> PASSAGE PROVIDED
···

Accordingly, Rawson’s demurrer to the tenth cause of action is SUSTAINED with 10 days leave to amend.

2. Eleventh Cause of Action

Plaintiffs’ eleventh cause of action is for negligent supervision. “California case law recognizes the theory that an employer can be liable to a third person for negligently hiring, supervising, or retaining an unfit employee. [Citation.] Liability is based upon the facts that the employer knew or should have known that hiring the employee created a particular risk or hazard and that particular harm materializes. [Citation.]” (Doe v. Capital Cities (1996) 50 Cal.App.4th 1038, 1054.)

Rawson correctly observes there are no charging allegations against her to form a basis for direct liability. The pleading is devoid of direct liability allegations against Rawson; Plaintiffs only plead that the entity defendants breached their duty to adequately supervise Amarnath and Foster, and Amarnath breached his duty to adequately supervise Foster. Rawson therefore assumes Plaintiffs are proceeding against her based on the theory of vicarious liability. Plaintiffs essentially concede that point, stating in opposition that they adequately plead that Rawson is vicariously liable as the principal for the acts of her agents, Amarnath and Foster.

Rawson contends she cannot be held vicariously liable for negligent supervision because such claim is a direct liability claim. In support, she points out the legal principle that “[l]iability for negligent supervision and/or retention of an employee is one of direct liability for negligence, not vicarious liability.” (Delfino v. Agilent Technologies, Inc. (2006) 145 Cal.App.4th 790, 815.)
The question, then, is whether a defendant can be vicariously liable for another person’s negligent supervision.

···

> DATA

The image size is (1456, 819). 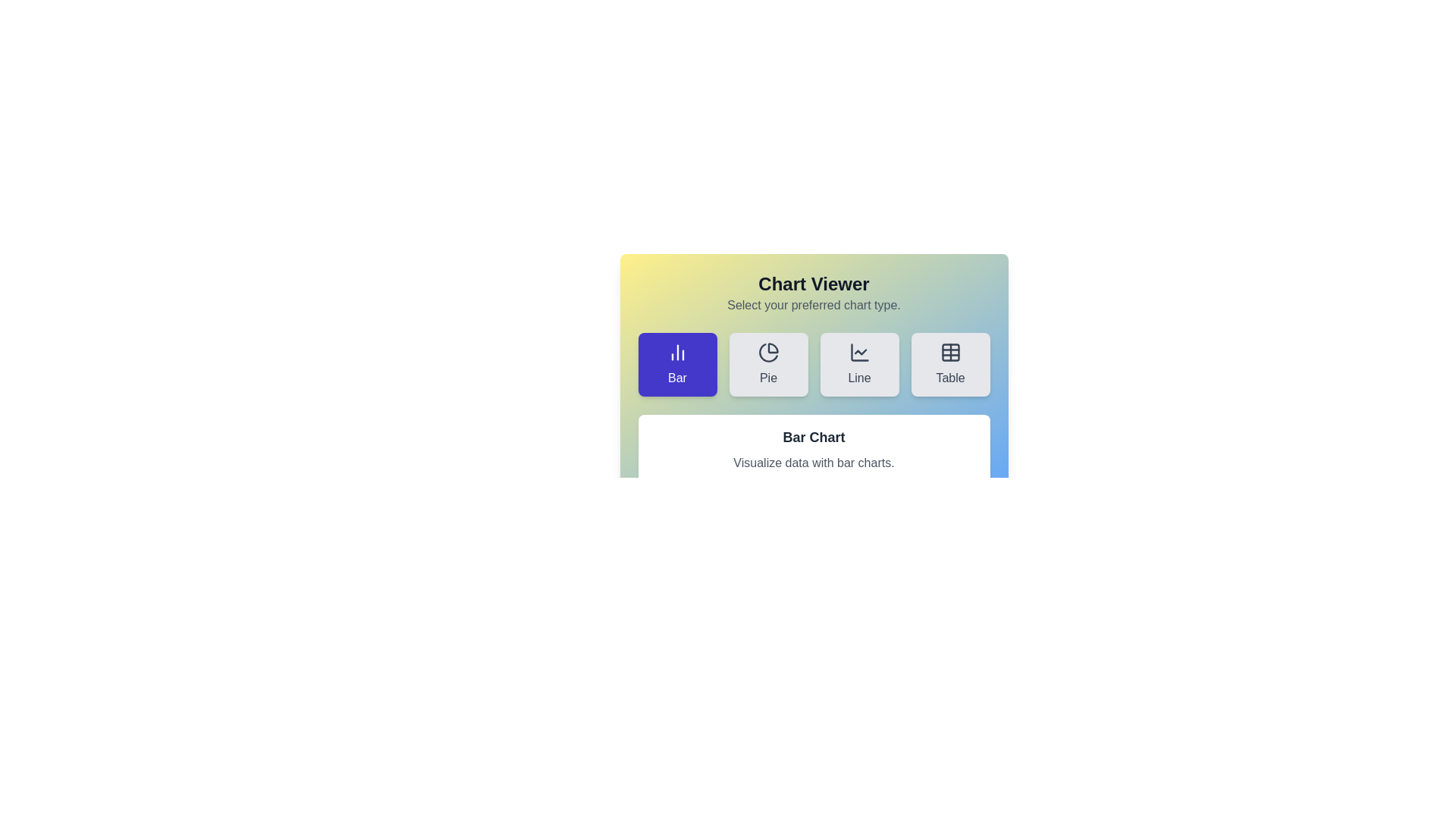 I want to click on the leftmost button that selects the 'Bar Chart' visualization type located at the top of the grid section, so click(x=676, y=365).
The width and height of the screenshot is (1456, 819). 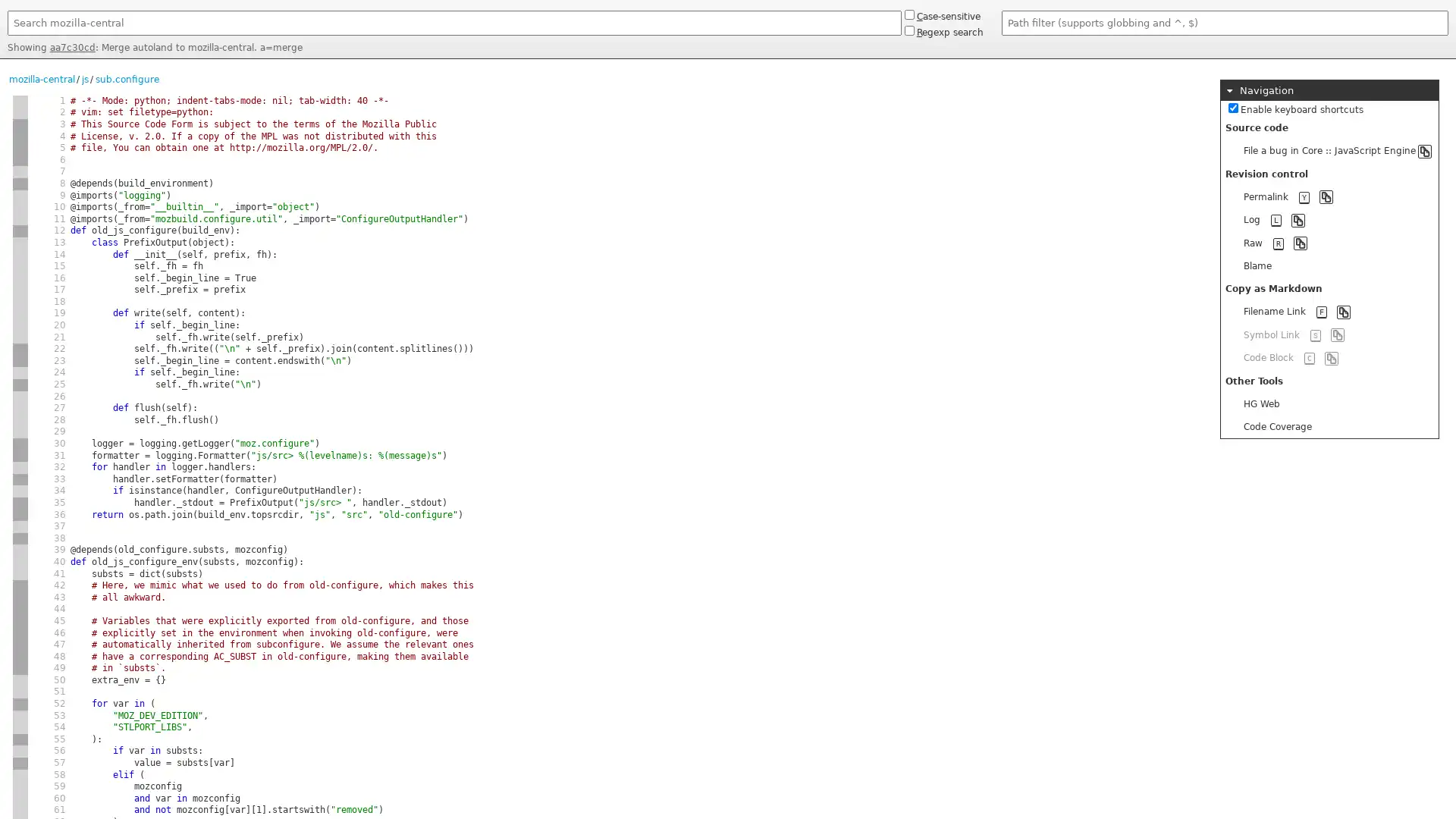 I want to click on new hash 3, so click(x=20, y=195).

···

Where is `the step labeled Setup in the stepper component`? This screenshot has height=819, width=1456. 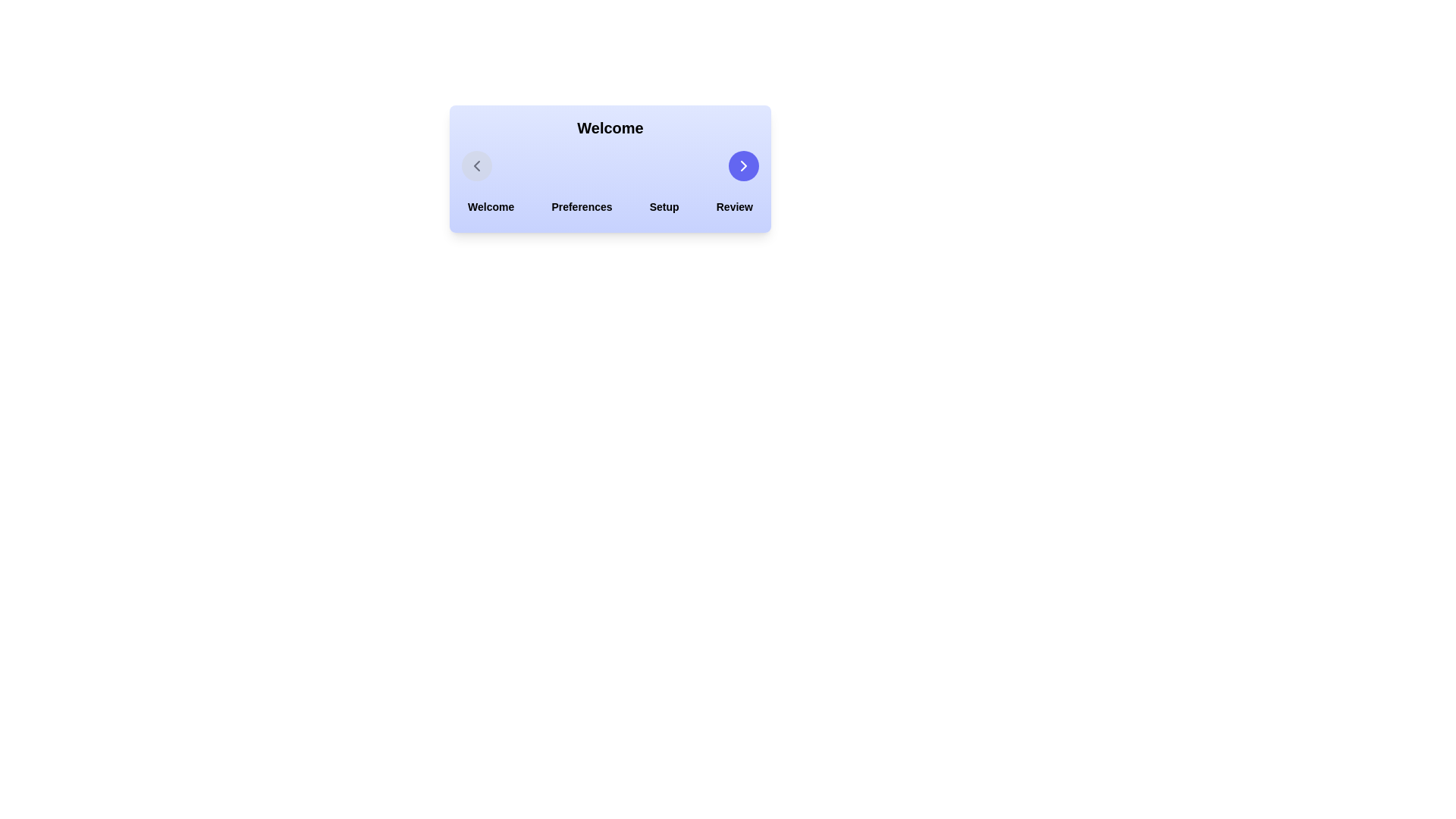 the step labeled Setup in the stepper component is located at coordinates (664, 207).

···

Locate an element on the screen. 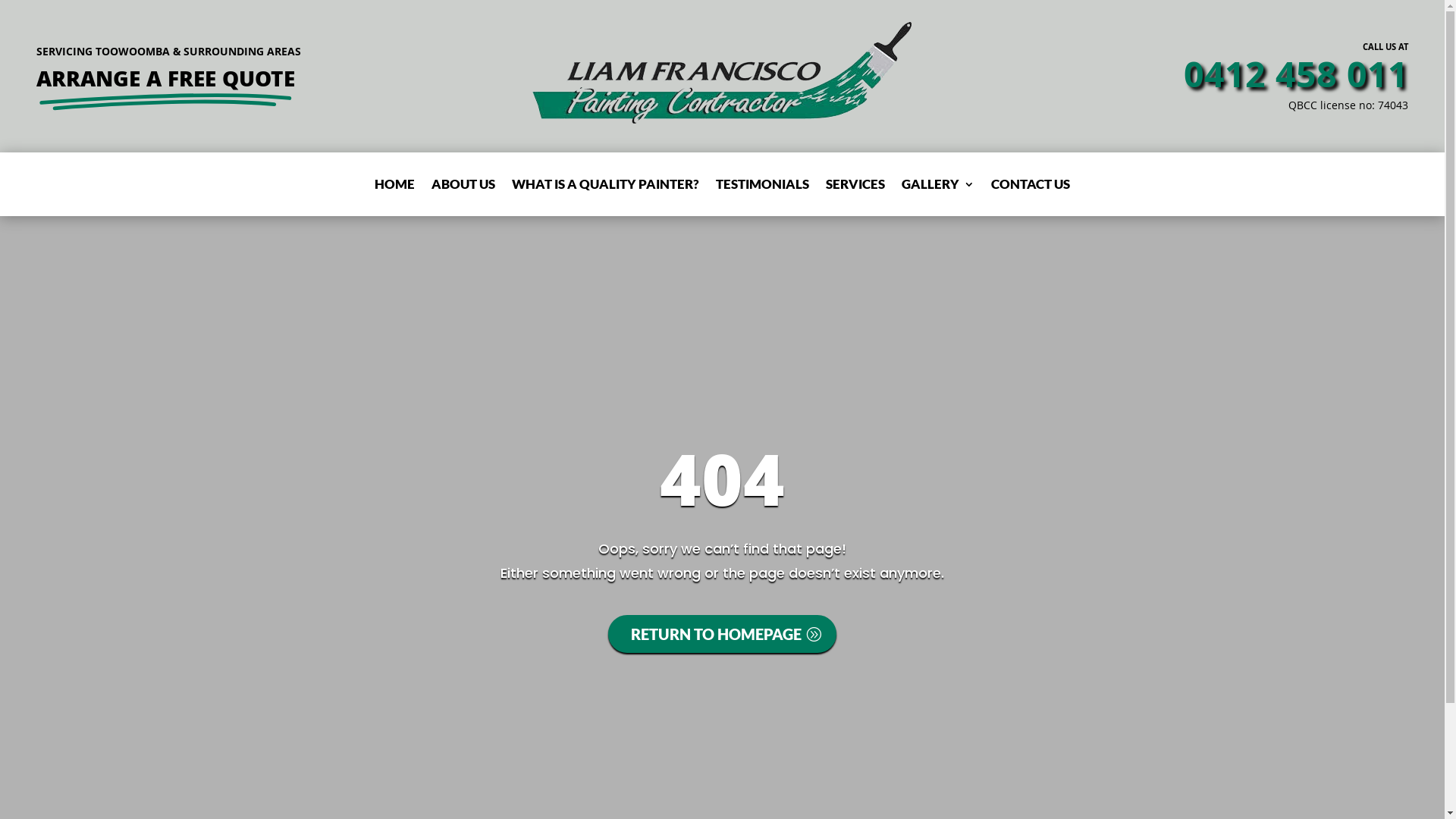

···

> EXERCISE INSTRUCTIONS
- 1) In the court ruling on the negligent supervision claim, why does Rawson assume the plaintiffs are proceeding against her on a theory of vicarious liability? Answer in one to three sentences.
- 2) Continue the court ruling on the negligent supervision claim from its final sentence, as a further passage of the same ruling.

> ANSWERS TO THE EXERCISE
- 1) The pleading contains no direct liability allegations against Rawson. It alleges only that the entity defendants failed to adequately supervise Amarnath and Foster, and that Amarnath failed to adequately supervise Foster.

- 2)
Multiple cases discuss whether an employer can be vicariously liable for an employee’s negligent supervision of another employee. (See, e.g., C.A. v. William S. Hart Union High School Dist. (2012) 53 Cal.4th 861, 875; de Villers v. County of San Diego (2007) 156 Cal.App.4th 238, 251.) These cases, however, discuss the vicarious liability of public entities under Government Code section 815.2 for its employees’ negligent supervision of other employees and acknowledge that negligent supervision claims are usually direct liability. The cases are clearly inapplicable here because Rawson is an individual and not a public entity. Moreover, there are no cases supporting Plaintiffs’ position that they may proceed with a negligent supervision claim under a theory of vicarious liability of Rawson as a private individual. Thus, Plaintiffs’ position is unsubstantiated.

Consequently, Rawson’s demurrer to the eleventh cause of action is SUSTAINED with 10 days leave to amend.

3. Twelfth Cause of Action

Plaintiffs’ twelfth cause of action is for vicarious liability and alleges Rawson is vicariously liable for Amarnath’s and Foster’s wrongful acts.

Rawson argues that vicarious liability is not a cause of action but rather a theory of recovery. Rawson neglects to cite any legal authority to substantiate her position. As such, her presentation is again deficient. (See Cal. Rules of Court, rule 3.1113(b).) With that said, her position is incontrovertible.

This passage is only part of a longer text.